RECORDS PROVIDED
--
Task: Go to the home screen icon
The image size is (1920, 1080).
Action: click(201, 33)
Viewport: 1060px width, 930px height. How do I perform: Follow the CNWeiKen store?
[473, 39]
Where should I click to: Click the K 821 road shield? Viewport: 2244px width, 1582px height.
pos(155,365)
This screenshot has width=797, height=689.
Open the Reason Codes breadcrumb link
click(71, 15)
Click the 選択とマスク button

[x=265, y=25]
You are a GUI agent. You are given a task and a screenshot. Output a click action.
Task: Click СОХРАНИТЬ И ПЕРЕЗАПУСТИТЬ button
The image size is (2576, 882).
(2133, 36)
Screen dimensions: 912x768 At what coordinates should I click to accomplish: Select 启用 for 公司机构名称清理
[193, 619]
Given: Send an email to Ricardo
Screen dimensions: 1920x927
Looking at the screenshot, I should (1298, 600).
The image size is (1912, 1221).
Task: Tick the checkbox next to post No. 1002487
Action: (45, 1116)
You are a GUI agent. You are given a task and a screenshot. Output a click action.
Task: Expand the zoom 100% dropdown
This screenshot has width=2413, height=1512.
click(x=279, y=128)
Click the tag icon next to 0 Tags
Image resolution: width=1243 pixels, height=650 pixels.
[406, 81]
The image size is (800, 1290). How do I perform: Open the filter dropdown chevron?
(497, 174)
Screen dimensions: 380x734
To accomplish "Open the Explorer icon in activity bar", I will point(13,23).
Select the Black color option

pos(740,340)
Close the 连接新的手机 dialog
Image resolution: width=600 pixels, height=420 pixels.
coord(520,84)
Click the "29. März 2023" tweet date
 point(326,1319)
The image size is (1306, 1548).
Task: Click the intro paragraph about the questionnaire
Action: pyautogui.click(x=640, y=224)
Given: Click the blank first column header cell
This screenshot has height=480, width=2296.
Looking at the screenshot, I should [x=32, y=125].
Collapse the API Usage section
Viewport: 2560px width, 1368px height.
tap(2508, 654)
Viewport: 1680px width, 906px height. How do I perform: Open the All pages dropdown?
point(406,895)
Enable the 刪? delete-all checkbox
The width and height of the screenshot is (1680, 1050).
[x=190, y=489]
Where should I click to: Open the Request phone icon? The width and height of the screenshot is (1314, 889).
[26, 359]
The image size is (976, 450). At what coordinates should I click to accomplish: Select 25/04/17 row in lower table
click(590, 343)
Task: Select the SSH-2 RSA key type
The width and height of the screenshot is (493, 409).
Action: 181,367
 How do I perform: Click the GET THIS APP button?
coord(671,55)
--
YOUR INSTRUCTIONS
Rewrite the material above, everything from the line containing "Where should I click to: Open" down to the line containing "click(590, 343)", as a two-column CSV with the headers instruction and answer. Give one row for each item, with its text and its answer each in a single quoted field and any line breaks replaced by spaces.

RESULT
instruction,answer
"Where should I click to: Open the Request phone icon? The width and height of the screenshot is (1314, 889).","[26, 359]"
"The image size is (976, 450). At what coordinates should I click to accomplish: Select 25/04/17 row in lower table","click(590, 343)"